Now the premise of the organization, Fearlessly Girl, is not tennis-based -- it works with young women in “promoting kindness and sisterhood” in schools -- but Keys certainly embodied the name on a record-setting night in New York with her three-set win over Alison Riske. The match spilled over to Tuesday and ended at 1:48 a.m. in New York, the latest women’s finish at the Open.
It was also the first test for Keys since she tearfully departed the Olympics, going out in the semifinals and then losing in the bronze-medal match. Unlike other Olympians, tennis players don’t have to wait years for the next significant event, merely a couple of weeks after Rio until the next major.
“It still hurts, but you don’t have to wait four years so it makes it a little bit easier,” Keys said last week to The Times, before the Open.
Keys talked about the Olympics and how she is handling increased expectations, as well as her association with Fearlessly Girl. Kate Whitfield, the founder and CEO of the organization, said, via email, that Keys got in touch with them more than a year ago and felt the goals were “in line with the message she wanted to send.”

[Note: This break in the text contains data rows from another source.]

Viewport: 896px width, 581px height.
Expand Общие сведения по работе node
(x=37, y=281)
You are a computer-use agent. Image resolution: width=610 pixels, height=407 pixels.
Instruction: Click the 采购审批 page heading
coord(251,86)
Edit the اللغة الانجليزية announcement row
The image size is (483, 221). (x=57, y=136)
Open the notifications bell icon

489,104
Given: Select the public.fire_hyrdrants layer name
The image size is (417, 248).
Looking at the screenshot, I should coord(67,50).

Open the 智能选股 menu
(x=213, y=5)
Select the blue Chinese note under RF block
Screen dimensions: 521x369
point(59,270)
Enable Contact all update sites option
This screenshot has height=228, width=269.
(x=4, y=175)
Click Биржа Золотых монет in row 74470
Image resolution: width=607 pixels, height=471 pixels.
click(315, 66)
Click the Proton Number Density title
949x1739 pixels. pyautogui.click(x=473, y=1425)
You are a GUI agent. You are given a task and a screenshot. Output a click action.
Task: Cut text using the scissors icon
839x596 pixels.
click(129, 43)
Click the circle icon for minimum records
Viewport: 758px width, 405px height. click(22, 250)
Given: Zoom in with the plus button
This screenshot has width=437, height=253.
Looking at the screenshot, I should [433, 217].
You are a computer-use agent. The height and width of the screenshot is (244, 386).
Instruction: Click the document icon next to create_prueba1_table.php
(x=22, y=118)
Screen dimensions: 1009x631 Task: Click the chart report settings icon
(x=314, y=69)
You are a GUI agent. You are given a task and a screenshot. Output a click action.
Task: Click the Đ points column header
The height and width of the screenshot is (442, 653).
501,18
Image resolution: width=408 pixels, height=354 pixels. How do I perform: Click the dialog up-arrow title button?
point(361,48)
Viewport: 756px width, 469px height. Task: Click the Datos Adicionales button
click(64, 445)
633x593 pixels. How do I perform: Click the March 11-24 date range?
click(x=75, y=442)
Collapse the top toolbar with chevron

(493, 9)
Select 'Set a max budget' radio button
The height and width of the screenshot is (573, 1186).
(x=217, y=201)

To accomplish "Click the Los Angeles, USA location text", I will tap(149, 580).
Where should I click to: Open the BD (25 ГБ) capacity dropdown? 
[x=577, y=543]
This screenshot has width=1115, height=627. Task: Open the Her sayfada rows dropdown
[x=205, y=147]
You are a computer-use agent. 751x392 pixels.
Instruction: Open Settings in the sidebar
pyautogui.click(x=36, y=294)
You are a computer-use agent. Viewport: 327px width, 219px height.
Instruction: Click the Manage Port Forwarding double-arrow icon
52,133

Said Keys: “It’s amazing to me that so many girls can feel so isolated and alone, just being able to sit down and talk to each other is amazing. I think it could be helpful and beneficial.
“If there’s anything I can help a couple of girls with … just being able help another generation.”
The messages could work at home too. Her two younger sisters are in high school, one is a senior and the other a freshman.
“They’re definitely going through a lot of it right now,” Keys said. “I think it’s kind of cool, my older sister can be someone who can help the freshman. Funny, how even in my own house it’s playing out.”